%%

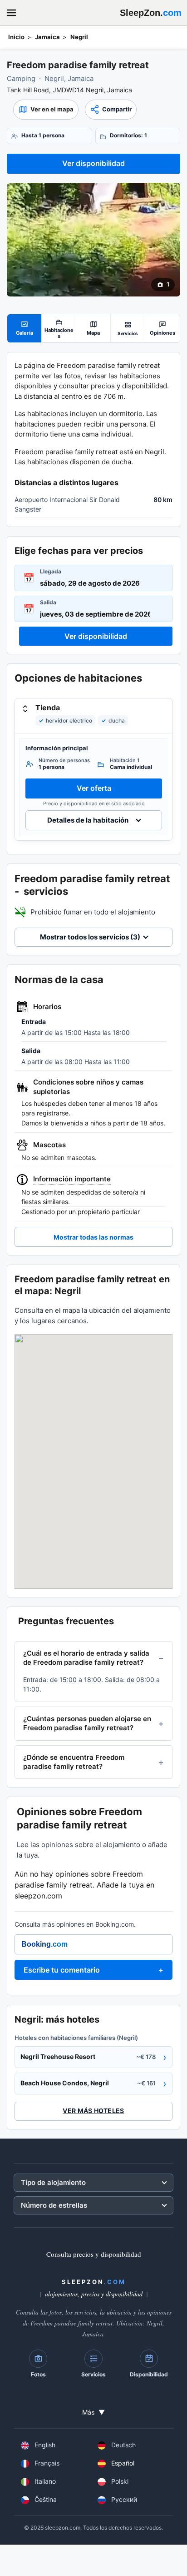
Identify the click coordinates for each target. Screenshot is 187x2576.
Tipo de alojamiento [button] (53, 2182)
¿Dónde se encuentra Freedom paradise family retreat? (73, 1762)
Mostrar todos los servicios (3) (90, 937)
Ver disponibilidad (93, 163)
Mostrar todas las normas (93, 1237)
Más (93, 2412)
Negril (79, 36)
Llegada (50, 571)
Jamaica (47, 36)
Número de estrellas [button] (54, 2205)
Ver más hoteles (93, 2110)
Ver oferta (94, 788)
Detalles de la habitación (87, 820)
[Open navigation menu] (11, 12)
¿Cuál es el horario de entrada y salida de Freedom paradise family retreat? (86, 1658)
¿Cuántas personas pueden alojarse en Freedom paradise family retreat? (87, 1723)
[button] (46, 110)
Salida (48, 602)
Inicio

%%

**EXERCISE**: The records above should be written out in full and unchanged, except that pictures are dropped.

**EXERCISE SOLUTION**:
Identify the click coordinates for each target. Screenshot is 187x2576.
Tipo de alojamiento [button] (53, 2182)
¿Dónde se encuentra Freedom paradise family retreat? (73, 1762)
Mostrar todos los servicios (3) (90, 937)
Ver disponibilidad (93, 163)
Mostrar todas las normas (93, 1237)
Más (93, 2412)
Negril (79, 36)
Llegada (50, 571)
Jamaica (47, 36)
Número de estrellas [button] (54, 2205)
Ver más hoteles (93, 2110)
Ver oferta (94, 788)
Detalles de la habitación (87, 820)
[Open navigation menu] (11, 12)
¿Cuál es el horario de entrada y salida de Freedom paradise family retreat? (86, 1658)
¿Cuántas personas pueden alojarse en Freedom paradise family retreat? (87, 1723)
[button] (46, 110)
Salida (48, 602)
Inicio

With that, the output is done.